Leben[Bearbeiten | Quelltext bearbeiten]

Margarethe stammte aus der altpreußischen Familie von Bülow. Ihr Vater war preußischer Konsul in Smyrna (Türkei), wo er 1869 verstarb. Margarethe besuchte 1868 bis 1870 die Kaiserswerther Diakonissenschule in Smyrna, von 1870 bis 1874 dann die Mädchenanstalt der Herrnhuter Brüdergemeine in Neudietendorf in Thüringen. Die Mutter Clothilde war mit ihr und den anderen vier Geschwistern in diesen ihr aus der Kindheit vertrauten Ort übergesiedelt. Eine besonders enge Beziehung hatte Margarethe zeitlebens zu ihrer Schwester Frieda von Bülow, die eine bekannte Schriftstellerin wurde: Sie waren „zwei Blüten an einem Zweig“. Es folgte die Ausbildung an einer Mädchenschule in Cheltenham in England, von der Margarethe 1877 nach Neudietendorf zurückkehrte. Hier begann ihre literarische Tätigkeit, die besonders Eindrücke aus ihrer Zeit in der thüringischen Kulturlandschaft um Neudietendorf und das benachbarte Ingersleben widerspiegelt. Ingersleben war ihr gut vertraut – dort lag das Rittergut der Familie von Münchhausen, aus der die Mutter stammte. Nur wenige Jahre später, im Jahre 1884, verunglückte Margarethe von Bülow tödlich bei dem Versuch, einen im Eis des Rummelsburger Sees bei Berlin eingebrochenen Knaben zu retten. In Berlin gehörte sie zu dem Freundeskreis um Heinrich Seidel, Johannes Trojan und Diederich Hahn [1].

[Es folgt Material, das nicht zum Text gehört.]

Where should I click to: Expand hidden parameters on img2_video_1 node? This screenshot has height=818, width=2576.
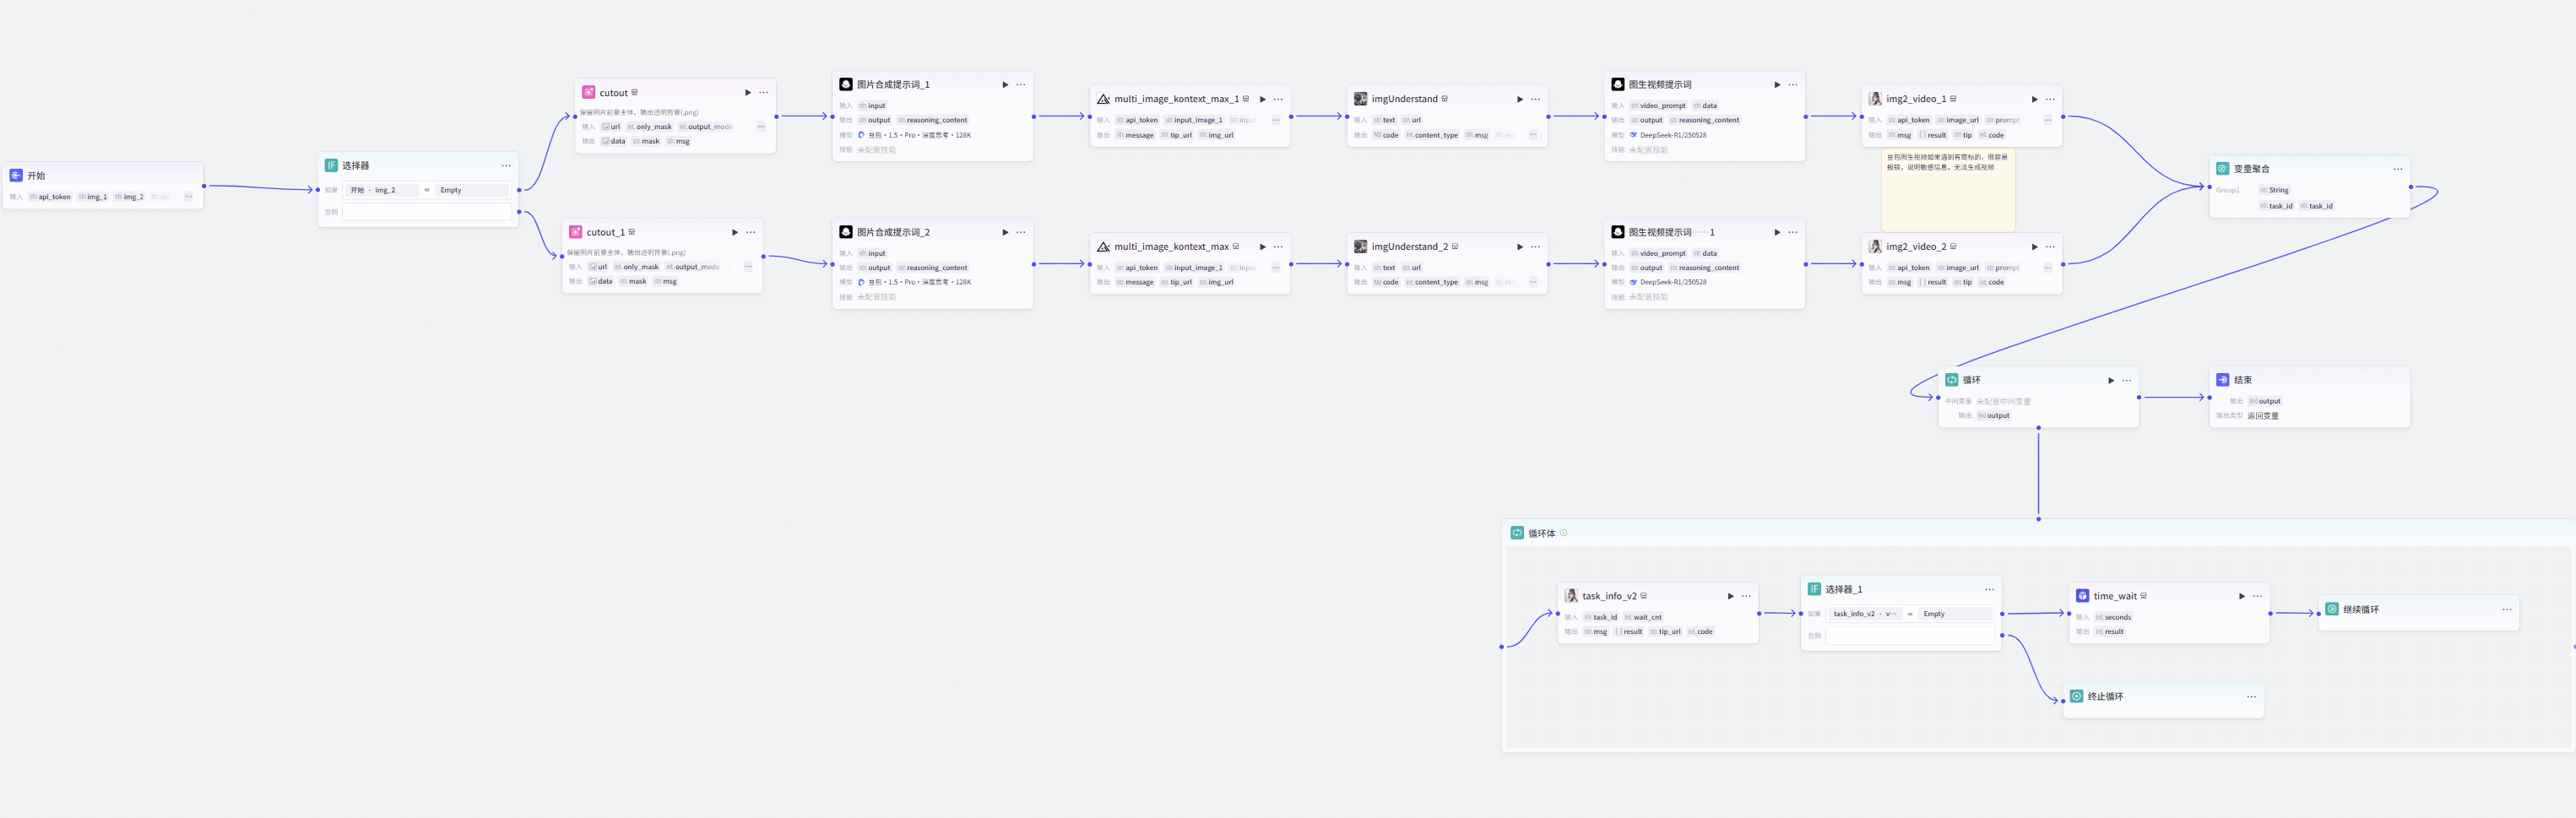pos(2047,120)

Die Namensgebung „von-Bülow-Gymnasium“ in Neudietendorf 1997 geht auf das Wirken der beiden Schwestern Margarethe und Frieda von Bülow zurück. Im Heimatmuseum Ingersleben gibt es einen ihnen gewidmeten Raum.

Werke[Bearbeiten | Quelltext bearbeiten]

  • Die Glücksuhr von Wölfis
  • Jonas Briccius (1886), 2. Aufl. (?) mit einer Einleitung von Adolf Bartels
  • Aus der Chronik derer von Riffelshausen (1887), 2. Aufl. 1919 mit einer Einleitung von Adolf Bartels
  • Neue Novellen (1890)

Einzelnachweise[Bearbeiten | Quelltext bearbeiten]

  1. Albert Herzog: Ihr Glücklichen Augen. Ein Karlsruher Journalist erzählt aus seinem Leben Kleine Karlsruher Bibliothek, Karlsruhe (2008), S. 53

Literatur[Bearbeiten | Quelltext bearbeiten]

  • Horst Benneckenstein:Zwei Blüten an einem Zweig. In: Zwei Blüten an einem Zweig. Beiträge zu Leben und Wirken der Schriftstellerinnen Frieda und Margarethe von Bülow. Hrsg. Heimatmuseum Ingersleben, 2000.
  • Ludwig Julius Fränkel: Bülow, Margarethe von. In: Allgemeine Deutsche Biographie (ADB). Band 47, Duncker & Humblot, Leipzig 1903, S. 361 f.